By removing the directly identifiable info, the damage done in a breach would be less. Where as now, a single breach contains all the data that could identify a person and every person in that breach, without having to do any/much reverse look up.

Now, the orgs that collect this data does not have a certification standard and verification that they have to obtain before going operational. Even a restaurant kitchen has that.

On that note, I'd say that there should be a severity grading for the data items. Even Eggs have a grading system. Our personal data is a tad more valuable.

[Hamuko]

How do you link a person's medical history to a person without personally identifiable information?

[Indy9000]

Medical history has to be only meaningful between doctor and patient. Doctor can keep records under a unique ID which patient is given at the start of sessions and the patient presents it at each session to validate the relationship. In the event of a breach, even when all data is exposed, without tracking the unique ID back to a person (which would be difficult or impossible) the harm is little.. (Imagine reading a story of a person but you don't know who that person is..)
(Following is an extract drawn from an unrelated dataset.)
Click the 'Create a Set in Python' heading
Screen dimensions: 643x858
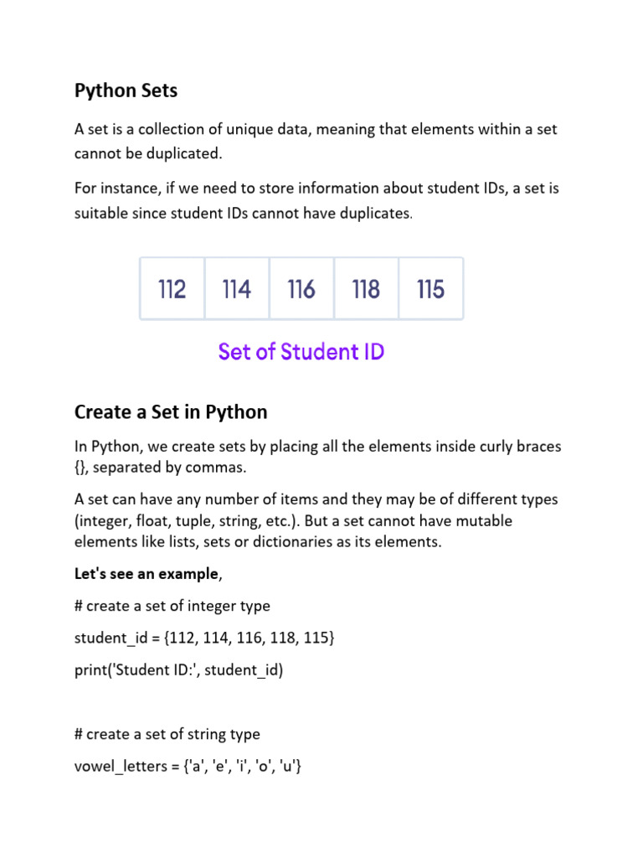click(x=171, y=412)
You might say that there would be other person names and places in mentioned in the records and from that network and timeline you may be able to deduce the identity.. but these PII can in turn be depersonalised. And also this is not scalable for widespread damage.

It just need a bit of thinking when designing a system. Frankly any org that ask for PII and doesn't have a well thought out way to store them should be heavily penalised.

That's what the law should do standardised methods of storing sensitive data.

[astura]

There's a third party involved here, the payer. The payer (according to tfa mainly Finnish Social Security (Kela) here) needs to know what they are paying for and on who's behalf. You can't just conduct medical treatment pseudo-anonymously like that.

That's ignoring the fact almost nobody will accept having to keep track of an "alphanumeric ID" to get treatment.

[blackbrokkoli]

The payer does not have to know content of therapy session though. Just have two databases and practice good separation of concerns.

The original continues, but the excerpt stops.